In mid-1890s, issues with the design began to emerge, when new smokeless powder ammunition started to become popular, with the Model 1893 having been designed for primarily black powder ammunition in mind. If loaded with smokeless powder ammunition, it would increase the risk of material fatigue and damage the gun itself, likely rendering it unusable in the process. As such, Winchester commissioned the improved version of the Model 1893, that would be able to fire smokeless powder ammunition without trouble, that would eventually become the Winchester Model 1897. Estimated 34,050 units of the Model 1893 were made before the production was discontinued in June 1897.

According to Nathan Gorestein's book, "The Guns of John Moses Browning", redesigning the Model 1893 into Model 1897 was an expensive process, which caused rift between John Browning and Winchester and which then led to the Winchester company rejecting Browning's proposed Auto-5 semi-automatic shotgun design.

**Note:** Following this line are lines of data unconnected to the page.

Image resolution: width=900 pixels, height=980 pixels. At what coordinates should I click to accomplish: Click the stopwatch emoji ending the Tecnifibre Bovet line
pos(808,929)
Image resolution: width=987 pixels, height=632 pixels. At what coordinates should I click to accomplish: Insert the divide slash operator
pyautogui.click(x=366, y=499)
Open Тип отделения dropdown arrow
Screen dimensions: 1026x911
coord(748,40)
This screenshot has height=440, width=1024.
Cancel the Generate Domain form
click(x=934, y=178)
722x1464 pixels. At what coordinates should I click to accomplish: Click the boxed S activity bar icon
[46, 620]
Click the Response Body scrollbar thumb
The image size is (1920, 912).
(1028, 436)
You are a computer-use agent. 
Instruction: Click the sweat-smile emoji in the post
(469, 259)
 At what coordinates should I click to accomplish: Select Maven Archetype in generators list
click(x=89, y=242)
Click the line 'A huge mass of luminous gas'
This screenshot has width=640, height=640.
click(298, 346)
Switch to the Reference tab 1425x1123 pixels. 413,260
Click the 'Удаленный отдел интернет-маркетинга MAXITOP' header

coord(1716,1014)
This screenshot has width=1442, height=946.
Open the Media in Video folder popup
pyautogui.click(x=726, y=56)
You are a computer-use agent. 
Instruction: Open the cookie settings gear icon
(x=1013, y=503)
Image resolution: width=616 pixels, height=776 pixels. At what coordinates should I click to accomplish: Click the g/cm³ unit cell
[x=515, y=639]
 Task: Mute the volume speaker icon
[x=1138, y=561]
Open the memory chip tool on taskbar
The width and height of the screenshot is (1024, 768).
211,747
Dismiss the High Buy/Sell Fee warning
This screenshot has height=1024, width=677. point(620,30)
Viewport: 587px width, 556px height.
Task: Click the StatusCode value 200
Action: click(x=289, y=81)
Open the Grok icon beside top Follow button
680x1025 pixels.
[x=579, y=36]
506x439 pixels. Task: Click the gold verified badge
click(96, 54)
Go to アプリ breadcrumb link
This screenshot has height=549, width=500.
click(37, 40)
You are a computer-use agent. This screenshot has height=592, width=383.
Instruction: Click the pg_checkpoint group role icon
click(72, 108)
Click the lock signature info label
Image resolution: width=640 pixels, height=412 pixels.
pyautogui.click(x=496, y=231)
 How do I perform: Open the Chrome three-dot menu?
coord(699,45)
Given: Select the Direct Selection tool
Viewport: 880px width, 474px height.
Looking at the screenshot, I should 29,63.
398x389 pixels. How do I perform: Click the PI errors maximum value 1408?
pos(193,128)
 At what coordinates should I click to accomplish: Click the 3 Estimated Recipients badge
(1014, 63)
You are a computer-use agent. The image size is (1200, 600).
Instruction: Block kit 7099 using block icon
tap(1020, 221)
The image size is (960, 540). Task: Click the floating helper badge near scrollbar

According to Leroy Thompson, the Model 1893, along with Model 1897, found use early on "against train, stagecoach, and bank robbers in the American West."

Model 1893's main legacy is being the predecessor to the Model 1897, which would go on to become the first truly widely used pump-action shotgun design. From a retrospective point of view, the Model 1893 is often unfavorably compared with the Model 1897. According to Roy F. Dunlap's 1950 book "Gunsmithing", the Model 1893 was already a rare weapon in the turn of the 1950s, with there being few "in existence or at least in use". He also notes that original parts were extremely difficult to acquire anymore, and only limited few of the Model 1897's parts could be used as replacements.